Renku Command Builder .
- class renku.command.command_builder.Command[source]¶
Base renku command builder.
__init__ of Command.
- add_injection_pre_hook(order, hook)[source]¶
Add a pre-execution hook for dependency injection.
- Parameters
order (int) – Determines the order of executed hooks, lower numbers get executed first.
hook (Callable) – The hook to add.
- add_post_hook(order, hook)[source]¶
Add a post-execution hook.
- Parameters
order (int) – Determines the order of executed hooks, higher numbers get executed first.
hook (Callable) – The hook to add.
- add_pre_hook(order, hook)[source]¶
Add a pre-execution hook.
- Parameters
order (int) – Determines the order of executed hooks, lower numbers get executed first.

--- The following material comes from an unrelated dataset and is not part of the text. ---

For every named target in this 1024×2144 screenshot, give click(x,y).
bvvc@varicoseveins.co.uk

hook (Callable) – The hook to add.
- build()[source]¶
Build (finalize) the command.
- Returns
Finalized command that cannot be modified.
- Return type
- command(operation)[source]¶
Set the wrapped command.
- Parameters
operation (Callable) – The function to wrap in the command builder.
- Returns
This command.
- Return type
- execute(*args, **kwargs)[source]¶
Execute the wrapped operation.
First executes pre_hooks in ascending order, passing a read/write context between them. It then calls the wrapped operation. The result of the operation then gets pass to all the post_hooks, but in descending order. It then returns the result or error if there was one.
- Returns
Result of execution of command.
- Return type
CommandResult
- property finalized¶
Whether this builder is still being constructed or has been finalized.

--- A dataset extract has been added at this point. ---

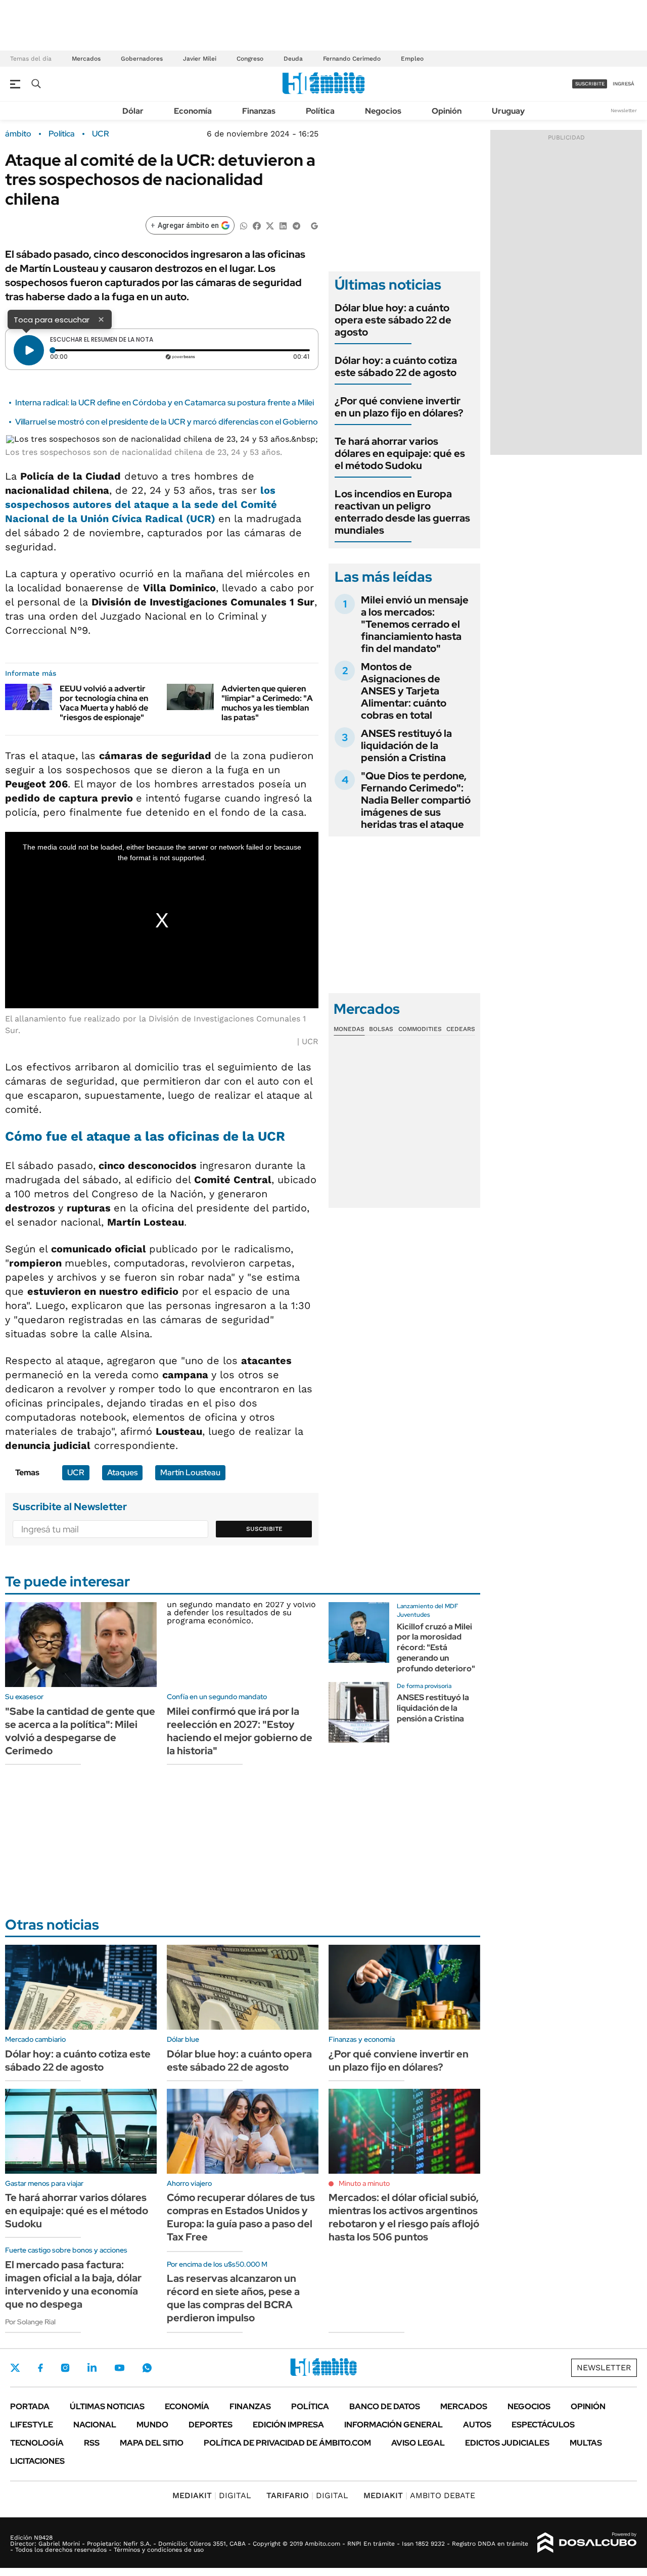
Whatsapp (147, 2367)
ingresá (623, 83)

- with_commit(message=None, commit_if_empty=False, raise_if_empty=False, commit_only=None)[source]¶
Create a commit.
- Parameters
message (str, optional) – The commit message. Auto-generated if left empty (Default value = None).

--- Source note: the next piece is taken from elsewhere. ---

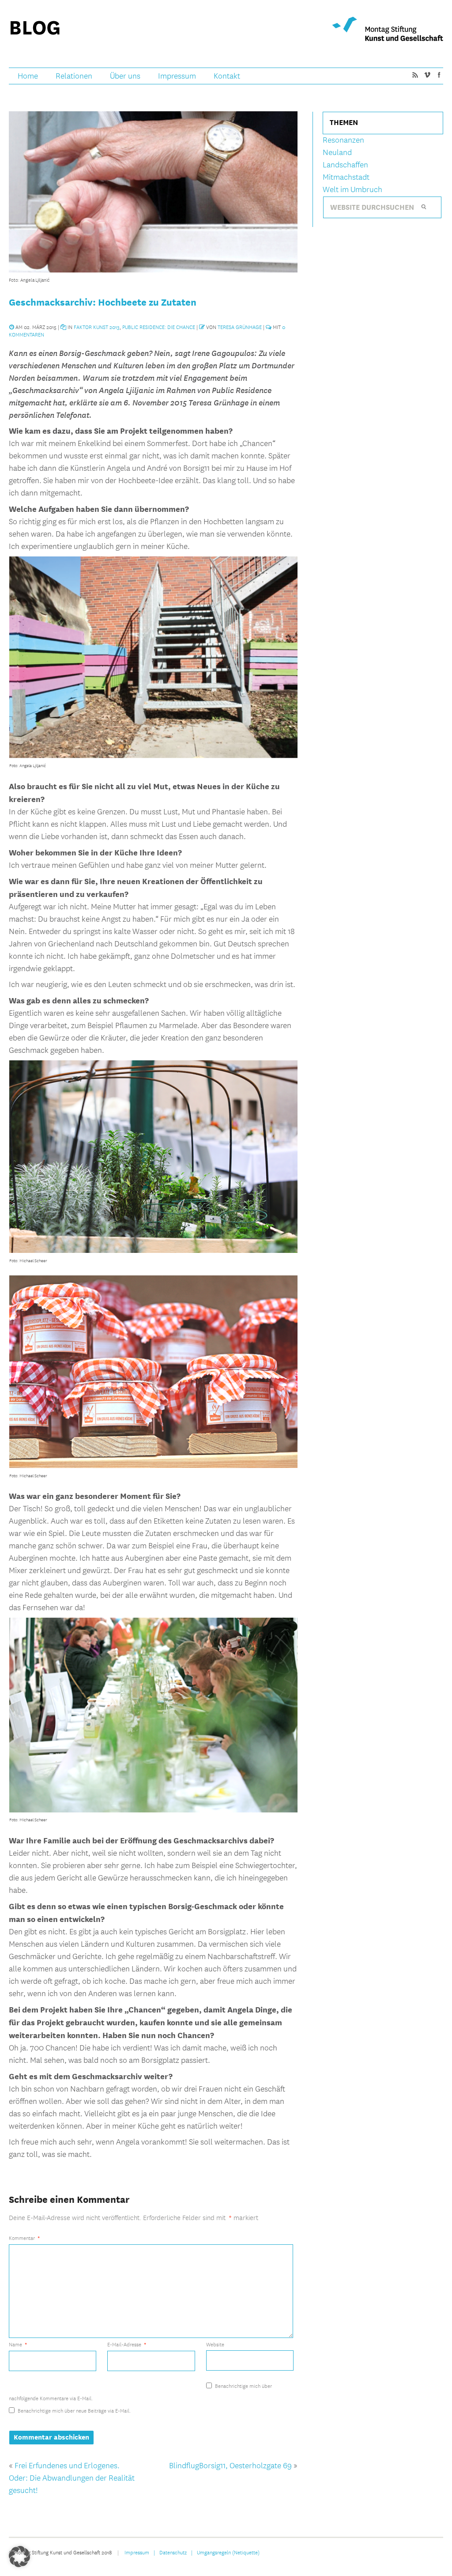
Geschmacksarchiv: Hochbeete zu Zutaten (102, 302)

commit_if_empty (bool, optional) – Whether to commit if there are no modified files (Default value = False).
raise_if_empty (bool, optional) – Whether to raise an exception if there are no modified files (Default value = False).
commit_only (bool, optional) – Only commit the supplied paths (Default value = None).
- with_communicator(communicator)[source]¶
Create a communicator.
- Parameters
communicator (CommunicationCallback) – Communicator to use for writing to user.